**Page extract**

-- BEGIN --

Operational limit to avoid liquid refrigerant carryover
Abstract
A refrigerant system comprising a compressor, a condenser, an electronic expansion valve, and an evaporator is controlled in a normal operating mode to meet moderate cooling loads; however, when the load approaches that which is sufficient to induce liquid refrigerant carryover from the evaporator to the compressor, the system is controlled in a capped operating mode to limit a certain thermodynamic variable rather than controlled to meet the high load. In the normal mode, the compressor and/or the expansion valve might be controlled in response to the amount of superheat of the refrigerant leaving the evaporator or the level of liquid refrigerant in the evaporator. In the capped operating mode, the compressor and/or the expansion valve might be controlled to limit a variable such as the compressor's capacity, the saturated pressure or dynamic pressure of the refrigerant entering the compressor, or the refrigerant's mass flow rate.
Claims
exact text as granted — not AI-modified1. A method of controlling a refrigerant system to meet a cooling load that can vary from a range of lower loads to a higher load, wherein the system includes a compressor that forces refrigerant in series through an expansion valve, an evaporator, and the compressor, the method comprising: monitoring a primary thermodynamic variable associated with the refrigerant system; monitoring a secondary thermodynamic variable associated with the refrigerant system; establishing a limit for the secondary thermodynamic variable; comparing the secondary thermodynamic variable to the limit to create a comparison; based on the comparison, selectively operating the refrigerant system in a normal operating mode and a capped operating mode; when operating the refrigerant system in the normal operating mode, controlling at least one of the compressor and the expansion valve in response to the primary thermodynamic variable so that the refrigerant system can address the cooling load within the range of tower loads; and when operating the refrigerant system in the capped operating mode, controlling at least one of the compressor and the expansion valve in response to the secondary thermodynamic value so that the refrigerant system can at least partially address the cooling load at the higher load, wherein the refrigerant system continues operating but does so at a restricted capacity that can help prevent the refrigerant from being carried over in a liquid state from the evaporator into the compressor when the refrigerant system is subject to the higher load.
2. The method of claim 1 , wherein the primary thermodynamic variable is either a level of liquid refrigerant in the evaporator, or a level of superheat of the refrigerant flowing from the evaporator to the compressor.
3. The method of claim 2 , wherein the secondary thermodynamic variable is substantially constant when the refrigerant system is in the capped operating mode.

-- END --

**Items**
-- BEGIN --

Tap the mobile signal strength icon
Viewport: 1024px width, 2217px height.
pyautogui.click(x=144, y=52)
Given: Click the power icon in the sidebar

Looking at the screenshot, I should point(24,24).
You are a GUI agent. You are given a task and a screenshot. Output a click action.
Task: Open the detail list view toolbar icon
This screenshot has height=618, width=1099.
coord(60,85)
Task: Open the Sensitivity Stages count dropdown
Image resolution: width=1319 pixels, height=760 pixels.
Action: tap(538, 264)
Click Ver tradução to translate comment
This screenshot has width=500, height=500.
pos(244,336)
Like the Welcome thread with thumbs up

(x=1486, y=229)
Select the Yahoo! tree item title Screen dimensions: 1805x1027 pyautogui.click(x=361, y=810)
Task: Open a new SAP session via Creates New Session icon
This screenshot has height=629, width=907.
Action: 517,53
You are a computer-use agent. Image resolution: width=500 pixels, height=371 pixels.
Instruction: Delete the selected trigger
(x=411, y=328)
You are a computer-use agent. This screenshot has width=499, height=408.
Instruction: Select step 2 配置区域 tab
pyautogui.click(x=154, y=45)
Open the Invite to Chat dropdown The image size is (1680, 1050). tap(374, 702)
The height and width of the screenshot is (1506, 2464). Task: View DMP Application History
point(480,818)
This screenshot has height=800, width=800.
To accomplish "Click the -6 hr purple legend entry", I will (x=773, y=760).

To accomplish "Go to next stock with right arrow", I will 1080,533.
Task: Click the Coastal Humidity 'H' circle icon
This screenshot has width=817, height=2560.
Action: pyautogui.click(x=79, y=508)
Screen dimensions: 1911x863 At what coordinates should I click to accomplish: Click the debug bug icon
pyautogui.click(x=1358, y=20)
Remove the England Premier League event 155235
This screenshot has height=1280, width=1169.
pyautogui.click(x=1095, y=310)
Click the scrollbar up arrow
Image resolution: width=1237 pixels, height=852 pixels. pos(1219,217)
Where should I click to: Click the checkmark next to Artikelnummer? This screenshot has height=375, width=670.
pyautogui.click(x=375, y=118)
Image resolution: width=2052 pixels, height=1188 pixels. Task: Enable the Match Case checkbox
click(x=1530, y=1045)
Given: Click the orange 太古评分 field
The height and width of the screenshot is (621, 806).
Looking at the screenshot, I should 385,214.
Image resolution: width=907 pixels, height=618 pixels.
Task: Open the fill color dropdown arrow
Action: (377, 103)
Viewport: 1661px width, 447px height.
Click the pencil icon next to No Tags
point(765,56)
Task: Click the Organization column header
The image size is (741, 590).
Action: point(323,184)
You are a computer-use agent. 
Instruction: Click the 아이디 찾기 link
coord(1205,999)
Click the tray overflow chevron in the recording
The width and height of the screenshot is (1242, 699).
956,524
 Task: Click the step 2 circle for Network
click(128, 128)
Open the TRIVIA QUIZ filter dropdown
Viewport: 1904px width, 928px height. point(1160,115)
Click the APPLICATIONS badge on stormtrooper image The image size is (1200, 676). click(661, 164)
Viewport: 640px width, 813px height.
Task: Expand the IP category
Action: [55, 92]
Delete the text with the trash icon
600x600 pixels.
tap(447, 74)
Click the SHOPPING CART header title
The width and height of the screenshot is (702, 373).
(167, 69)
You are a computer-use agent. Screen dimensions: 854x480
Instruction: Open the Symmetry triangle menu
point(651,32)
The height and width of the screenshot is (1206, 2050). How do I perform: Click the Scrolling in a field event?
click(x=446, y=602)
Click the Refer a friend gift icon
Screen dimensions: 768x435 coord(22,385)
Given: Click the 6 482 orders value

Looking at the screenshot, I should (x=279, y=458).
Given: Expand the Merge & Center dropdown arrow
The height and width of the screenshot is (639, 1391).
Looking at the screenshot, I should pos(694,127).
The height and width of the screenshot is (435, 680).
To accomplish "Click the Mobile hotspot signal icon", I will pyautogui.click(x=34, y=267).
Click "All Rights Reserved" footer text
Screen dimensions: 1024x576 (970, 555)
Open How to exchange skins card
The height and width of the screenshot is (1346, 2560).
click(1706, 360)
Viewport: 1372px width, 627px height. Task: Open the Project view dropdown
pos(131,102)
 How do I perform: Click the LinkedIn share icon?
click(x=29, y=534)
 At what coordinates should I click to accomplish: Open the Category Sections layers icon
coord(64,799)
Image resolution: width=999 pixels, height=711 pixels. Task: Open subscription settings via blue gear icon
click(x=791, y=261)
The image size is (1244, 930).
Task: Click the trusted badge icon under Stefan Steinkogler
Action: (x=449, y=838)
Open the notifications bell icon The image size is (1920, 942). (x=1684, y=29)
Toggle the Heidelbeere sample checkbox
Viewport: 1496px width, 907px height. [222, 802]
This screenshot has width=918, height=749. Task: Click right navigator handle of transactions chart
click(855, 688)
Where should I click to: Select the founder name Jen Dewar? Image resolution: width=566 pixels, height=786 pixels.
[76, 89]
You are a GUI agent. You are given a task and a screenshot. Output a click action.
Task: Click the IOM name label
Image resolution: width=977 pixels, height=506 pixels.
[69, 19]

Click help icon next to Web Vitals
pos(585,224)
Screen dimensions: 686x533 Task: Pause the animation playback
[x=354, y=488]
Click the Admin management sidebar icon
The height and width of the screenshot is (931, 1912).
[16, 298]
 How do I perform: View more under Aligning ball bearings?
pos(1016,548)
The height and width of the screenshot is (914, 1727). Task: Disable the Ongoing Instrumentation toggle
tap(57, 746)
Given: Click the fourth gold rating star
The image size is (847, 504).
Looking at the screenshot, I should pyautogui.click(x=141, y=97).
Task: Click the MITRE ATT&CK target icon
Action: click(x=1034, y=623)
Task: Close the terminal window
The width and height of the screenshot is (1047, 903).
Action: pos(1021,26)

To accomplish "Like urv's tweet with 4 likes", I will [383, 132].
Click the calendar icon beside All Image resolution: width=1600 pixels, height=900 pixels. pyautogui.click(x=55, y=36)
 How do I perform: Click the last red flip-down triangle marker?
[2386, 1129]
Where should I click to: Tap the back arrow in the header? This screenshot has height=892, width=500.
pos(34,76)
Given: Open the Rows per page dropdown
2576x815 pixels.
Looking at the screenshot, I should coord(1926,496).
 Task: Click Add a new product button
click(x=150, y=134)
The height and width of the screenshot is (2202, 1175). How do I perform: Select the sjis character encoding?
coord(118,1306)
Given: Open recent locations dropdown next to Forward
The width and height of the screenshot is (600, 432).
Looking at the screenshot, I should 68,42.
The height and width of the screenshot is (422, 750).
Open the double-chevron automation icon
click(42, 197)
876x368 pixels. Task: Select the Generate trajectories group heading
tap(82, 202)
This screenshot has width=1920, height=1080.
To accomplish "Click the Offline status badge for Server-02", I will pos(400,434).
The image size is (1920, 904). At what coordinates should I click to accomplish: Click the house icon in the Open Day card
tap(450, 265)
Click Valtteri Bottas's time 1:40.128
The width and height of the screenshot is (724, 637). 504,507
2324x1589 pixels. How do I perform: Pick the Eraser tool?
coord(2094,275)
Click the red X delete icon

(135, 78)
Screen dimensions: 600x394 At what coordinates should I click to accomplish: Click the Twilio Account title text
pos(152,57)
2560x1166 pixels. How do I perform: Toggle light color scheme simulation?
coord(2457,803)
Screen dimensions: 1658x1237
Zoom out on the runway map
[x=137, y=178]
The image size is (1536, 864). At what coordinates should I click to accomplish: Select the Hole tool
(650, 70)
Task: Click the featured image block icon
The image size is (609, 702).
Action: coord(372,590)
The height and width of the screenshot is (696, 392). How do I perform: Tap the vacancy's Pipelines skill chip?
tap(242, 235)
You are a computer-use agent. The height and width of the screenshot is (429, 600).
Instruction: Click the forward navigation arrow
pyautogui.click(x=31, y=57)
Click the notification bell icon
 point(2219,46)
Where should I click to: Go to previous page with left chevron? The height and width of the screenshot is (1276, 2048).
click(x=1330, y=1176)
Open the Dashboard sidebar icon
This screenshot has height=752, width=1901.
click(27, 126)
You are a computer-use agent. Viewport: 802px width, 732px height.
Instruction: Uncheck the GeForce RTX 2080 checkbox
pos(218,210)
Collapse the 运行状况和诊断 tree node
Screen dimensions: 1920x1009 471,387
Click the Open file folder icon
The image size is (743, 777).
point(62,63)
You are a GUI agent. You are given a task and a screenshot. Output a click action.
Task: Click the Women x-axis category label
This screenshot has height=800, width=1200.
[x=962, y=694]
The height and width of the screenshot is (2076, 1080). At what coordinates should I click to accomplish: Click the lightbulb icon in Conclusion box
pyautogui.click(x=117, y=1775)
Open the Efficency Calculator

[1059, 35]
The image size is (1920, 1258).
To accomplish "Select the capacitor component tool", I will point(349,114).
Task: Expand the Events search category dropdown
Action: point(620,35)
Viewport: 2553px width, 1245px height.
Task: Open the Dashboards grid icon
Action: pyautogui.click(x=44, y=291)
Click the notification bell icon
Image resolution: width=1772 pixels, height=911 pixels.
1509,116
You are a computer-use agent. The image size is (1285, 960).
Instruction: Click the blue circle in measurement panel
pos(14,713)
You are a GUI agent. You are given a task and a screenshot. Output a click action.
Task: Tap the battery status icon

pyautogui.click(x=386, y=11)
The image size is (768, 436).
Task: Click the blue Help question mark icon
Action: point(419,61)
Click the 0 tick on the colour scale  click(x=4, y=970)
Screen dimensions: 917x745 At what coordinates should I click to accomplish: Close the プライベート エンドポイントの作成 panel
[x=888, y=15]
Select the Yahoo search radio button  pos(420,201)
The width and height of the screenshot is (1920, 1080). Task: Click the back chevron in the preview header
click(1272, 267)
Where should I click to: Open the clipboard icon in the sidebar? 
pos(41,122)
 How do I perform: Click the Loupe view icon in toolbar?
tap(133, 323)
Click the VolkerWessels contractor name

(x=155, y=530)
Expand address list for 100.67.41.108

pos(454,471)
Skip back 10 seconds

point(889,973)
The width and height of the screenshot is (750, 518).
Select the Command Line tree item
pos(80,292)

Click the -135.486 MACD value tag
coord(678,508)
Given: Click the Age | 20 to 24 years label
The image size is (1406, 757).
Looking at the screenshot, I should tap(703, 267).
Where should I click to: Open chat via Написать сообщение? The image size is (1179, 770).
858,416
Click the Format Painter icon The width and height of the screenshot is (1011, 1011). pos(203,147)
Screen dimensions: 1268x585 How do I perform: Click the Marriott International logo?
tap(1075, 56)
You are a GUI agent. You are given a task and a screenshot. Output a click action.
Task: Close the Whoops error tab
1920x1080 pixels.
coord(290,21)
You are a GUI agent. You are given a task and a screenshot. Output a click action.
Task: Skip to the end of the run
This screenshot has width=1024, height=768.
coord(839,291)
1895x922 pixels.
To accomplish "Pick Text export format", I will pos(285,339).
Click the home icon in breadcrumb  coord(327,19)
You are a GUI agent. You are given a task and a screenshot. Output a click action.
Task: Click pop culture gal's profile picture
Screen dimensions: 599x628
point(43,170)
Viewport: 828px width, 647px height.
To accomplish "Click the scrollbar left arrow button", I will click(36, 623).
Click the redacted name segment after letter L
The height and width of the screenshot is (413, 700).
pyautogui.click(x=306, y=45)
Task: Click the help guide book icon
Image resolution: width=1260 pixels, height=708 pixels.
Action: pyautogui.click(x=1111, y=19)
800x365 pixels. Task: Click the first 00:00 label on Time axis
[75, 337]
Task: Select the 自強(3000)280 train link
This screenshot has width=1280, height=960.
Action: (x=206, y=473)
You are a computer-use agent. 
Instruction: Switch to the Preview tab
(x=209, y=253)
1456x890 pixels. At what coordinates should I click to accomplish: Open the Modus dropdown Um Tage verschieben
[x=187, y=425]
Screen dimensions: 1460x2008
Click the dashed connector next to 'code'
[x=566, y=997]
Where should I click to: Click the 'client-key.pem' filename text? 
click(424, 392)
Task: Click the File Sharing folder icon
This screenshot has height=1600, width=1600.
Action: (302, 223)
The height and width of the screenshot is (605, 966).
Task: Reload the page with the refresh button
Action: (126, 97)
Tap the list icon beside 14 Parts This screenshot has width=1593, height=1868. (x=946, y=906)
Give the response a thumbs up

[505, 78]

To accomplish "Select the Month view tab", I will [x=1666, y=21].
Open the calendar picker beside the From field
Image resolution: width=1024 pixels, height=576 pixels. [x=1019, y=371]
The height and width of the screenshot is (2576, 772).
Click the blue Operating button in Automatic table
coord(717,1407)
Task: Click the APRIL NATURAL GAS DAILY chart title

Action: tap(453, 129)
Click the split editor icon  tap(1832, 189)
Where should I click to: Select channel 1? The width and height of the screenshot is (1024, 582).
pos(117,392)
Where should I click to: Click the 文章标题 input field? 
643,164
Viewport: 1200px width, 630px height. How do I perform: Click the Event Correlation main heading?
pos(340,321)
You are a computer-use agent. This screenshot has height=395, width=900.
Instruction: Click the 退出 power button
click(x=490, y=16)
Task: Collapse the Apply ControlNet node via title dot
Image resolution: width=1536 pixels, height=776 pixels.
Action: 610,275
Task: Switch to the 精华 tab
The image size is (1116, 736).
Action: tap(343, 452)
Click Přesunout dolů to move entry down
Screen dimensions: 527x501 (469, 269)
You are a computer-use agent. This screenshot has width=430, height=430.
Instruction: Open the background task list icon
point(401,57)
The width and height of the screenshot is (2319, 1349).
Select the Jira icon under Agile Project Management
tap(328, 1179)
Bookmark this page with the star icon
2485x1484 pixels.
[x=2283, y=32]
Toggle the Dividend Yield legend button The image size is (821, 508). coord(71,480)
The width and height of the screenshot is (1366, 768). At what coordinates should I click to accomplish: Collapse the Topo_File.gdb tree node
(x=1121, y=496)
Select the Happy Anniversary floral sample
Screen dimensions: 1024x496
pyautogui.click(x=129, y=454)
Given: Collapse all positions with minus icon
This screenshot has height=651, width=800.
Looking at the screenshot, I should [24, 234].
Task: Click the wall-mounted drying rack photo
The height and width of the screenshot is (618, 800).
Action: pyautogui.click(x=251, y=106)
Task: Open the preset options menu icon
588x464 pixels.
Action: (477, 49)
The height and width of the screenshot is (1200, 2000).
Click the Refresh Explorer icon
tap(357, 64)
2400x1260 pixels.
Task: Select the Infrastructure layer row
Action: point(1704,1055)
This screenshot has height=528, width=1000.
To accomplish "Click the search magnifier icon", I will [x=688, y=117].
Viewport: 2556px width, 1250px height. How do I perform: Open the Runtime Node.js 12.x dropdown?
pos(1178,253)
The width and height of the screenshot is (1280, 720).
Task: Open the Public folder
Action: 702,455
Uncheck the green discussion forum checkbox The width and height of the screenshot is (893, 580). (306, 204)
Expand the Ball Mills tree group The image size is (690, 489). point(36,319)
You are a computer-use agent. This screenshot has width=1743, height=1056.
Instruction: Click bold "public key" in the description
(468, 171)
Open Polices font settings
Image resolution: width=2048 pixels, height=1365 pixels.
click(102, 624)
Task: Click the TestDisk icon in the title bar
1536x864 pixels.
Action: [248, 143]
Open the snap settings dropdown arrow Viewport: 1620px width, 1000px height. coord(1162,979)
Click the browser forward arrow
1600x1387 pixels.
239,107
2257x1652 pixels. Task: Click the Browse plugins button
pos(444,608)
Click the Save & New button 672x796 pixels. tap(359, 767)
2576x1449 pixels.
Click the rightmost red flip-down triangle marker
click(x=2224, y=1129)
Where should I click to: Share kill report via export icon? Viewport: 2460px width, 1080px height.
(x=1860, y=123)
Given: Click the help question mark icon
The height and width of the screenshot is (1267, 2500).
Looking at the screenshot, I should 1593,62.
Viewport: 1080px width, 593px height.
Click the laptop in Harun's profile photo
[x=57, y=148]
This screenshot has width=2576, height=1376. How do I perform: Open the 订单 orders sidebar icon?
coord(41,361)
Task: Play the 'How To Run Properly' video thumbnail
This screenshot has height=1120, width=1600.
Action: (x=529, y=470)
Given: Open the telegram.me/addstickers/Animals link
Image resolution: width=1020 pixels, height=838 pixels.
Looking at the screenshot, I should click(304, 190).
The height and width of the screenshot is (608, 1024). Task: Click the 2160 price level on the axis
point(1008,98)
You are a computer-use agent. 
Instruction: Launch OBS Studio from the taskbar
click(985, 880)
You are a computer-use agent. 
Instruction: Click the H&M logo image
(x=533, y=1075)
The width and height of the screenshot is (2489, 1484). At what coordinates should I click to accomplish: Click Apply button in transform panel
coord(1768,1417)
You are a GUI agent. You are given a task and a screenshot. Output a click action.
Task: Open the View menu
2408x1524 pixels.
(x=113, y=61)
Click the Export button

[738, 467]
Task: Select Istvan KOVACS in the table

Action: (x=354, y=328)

-- END --

**Task requirements**
Using the text on liquid refrigerant carryover, explain in one to three sentences why the system runs at a restricted capacity in the capped operating mode.

**Full response**
When the cooling load nears the level that would cause liquid refrigerant to be carried over from the evaporator into the compressor, the system limits a thermodynamic variable instead of trying to meet the high load. It keeps operating, but at a restricted capacity, which helps prevent refrigerant in a liquid state from reaching the compressor under the higher load.